Plants roots and shoots were washed with tap water to remove any soil particles. Then, fresh weights of plants tissues were measured. After measurement of fresh weight, samples were placed in the oven for drying and then determine dry weight. Biomass of plants tissues were assessed by calculating the difference between fresh weight and dry weight of the samples.

2.8 Plant growth

Shoot and root growth in M and NM plants were measured separately. Growth was measured by recording parameters including length, breadth and area of the plants samples. Vernier caliper (ECV150C, China) was used to measure the length and diameter of plant tissues.

2.9 Metal contents in plants

Plants tissues (shoots and roots) were analyzed separately for macro and micronutrient contents. Samples were dried, grind, digested in HNO3 and H2O2 by using microwave digestion system (CEM-MDS 2000). After digestion, plants shoot and roots were analyzed for metals contents including macro (Mg, K, Na, Ca) and micro-nutrient contents (Cr, Cu, Ni, Mn, Zn, Pb, Fe, Cd) by using atomic absorption spectrophotometer (Varian FAAS-240). Plant tissues were also analyzed for total phosphorus (Ryan et al., 2001) and nitrogen contents (Van and Walinge, 1973).

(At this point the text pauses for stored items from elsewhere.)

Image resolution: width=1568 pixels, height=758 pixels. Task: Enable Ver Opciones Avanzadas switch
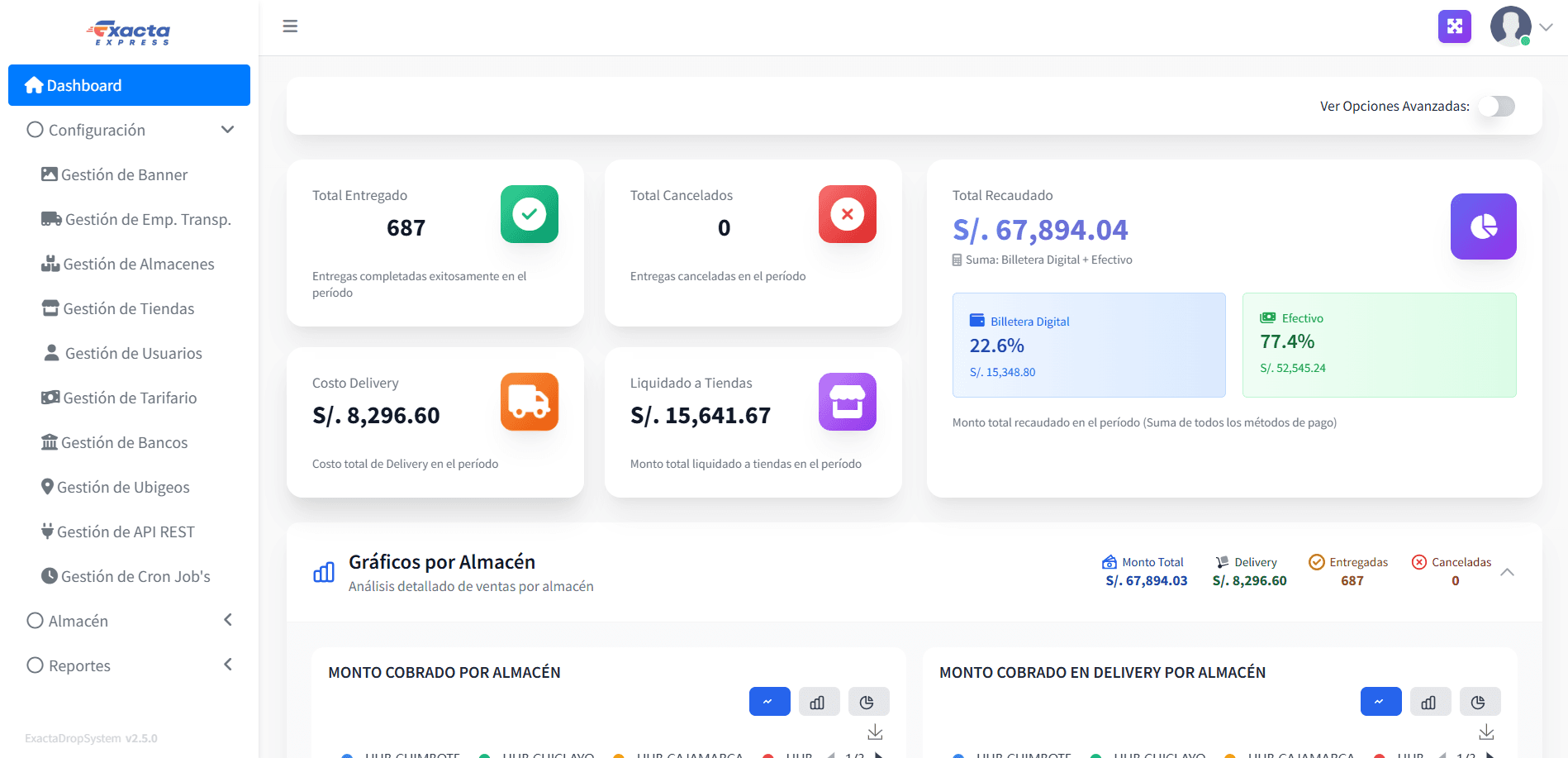pos(1496,107)
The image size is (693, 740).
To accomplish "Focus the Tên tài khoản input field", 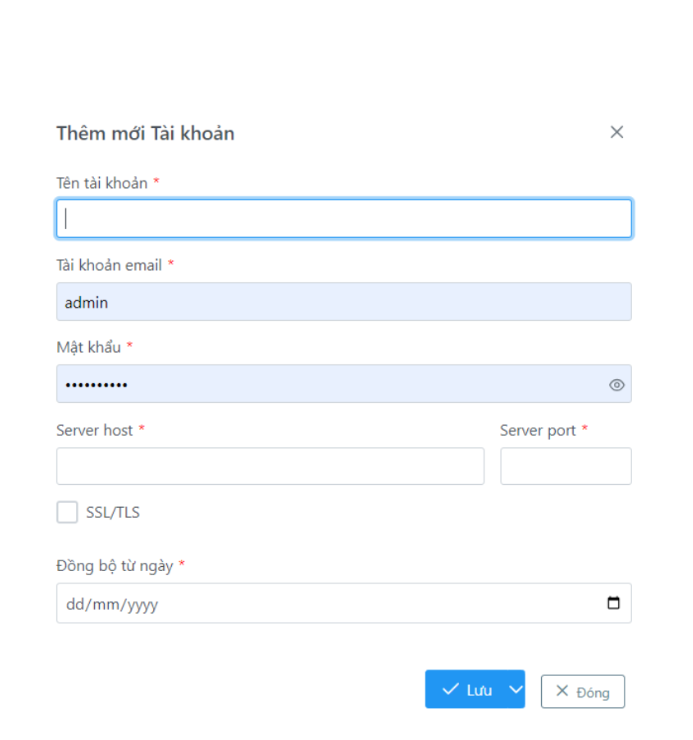I will [x=343, y=219].
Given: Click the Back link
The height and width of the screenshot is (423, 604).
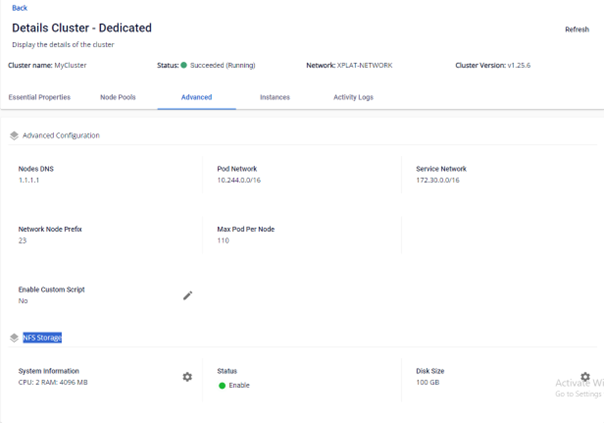Looking at the screenshot, I should coord(19,8).
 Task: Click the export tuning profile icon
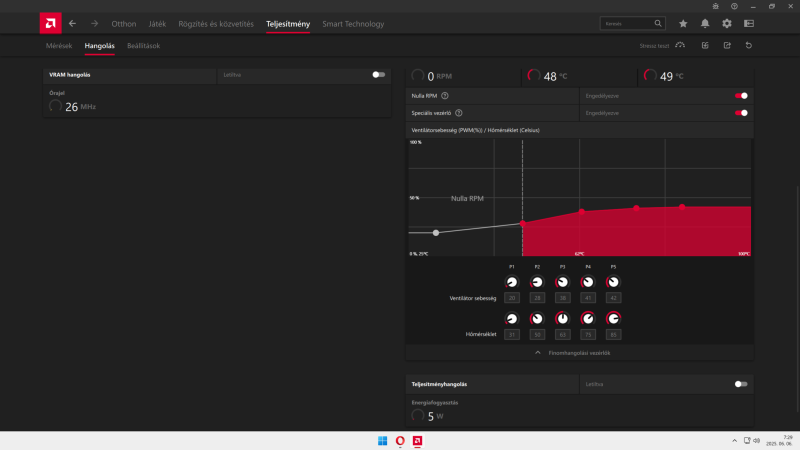click(x=727, y=45)
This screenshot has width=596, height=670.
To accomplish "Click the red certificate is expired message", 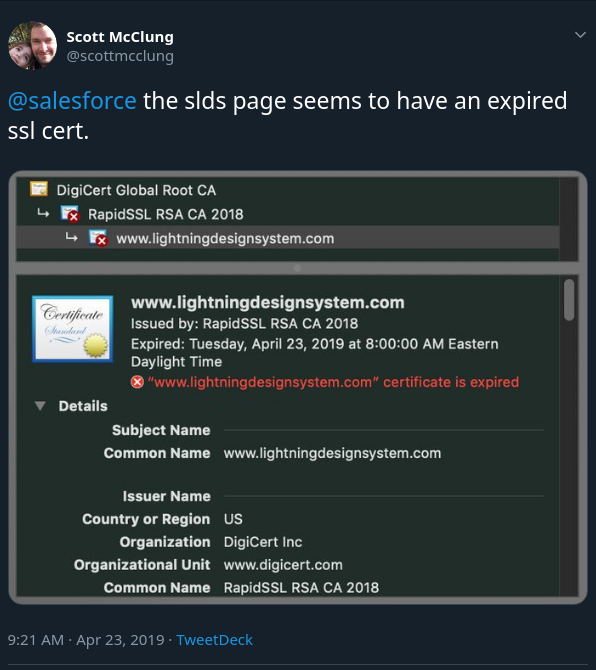I will pos(333,382).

2.10 Biochemical contents of plants

Fresh leaves of wheat plants were assessed for total chlorophyll, carotene (Duxbury et al., 1956), proline (Bates et al., 1973), sugar (Dubois et al., 1956) and protein contents (Lowry et al., 1951).

2.11 Antioxidant enzymes activity in plants

Fresh samples of plants were analyzed for antioxidant enzymatic activities. Superoxide dismutase (SOD), Peroxidase (POD), Catalase (CAT), and Ascorbate peroxidase (APX) activities were analyzed by using spectrophotometer. SOD in fresh leaves were analyzed by using the method of (Beauchamp et al., 1973). POD activity was evaluated by using the procedure of (Gorin and Heidema, 1976). CAT and APX activity were determined by using the method of (Goel et al., 2003) and (Nakano and Asada, 1981).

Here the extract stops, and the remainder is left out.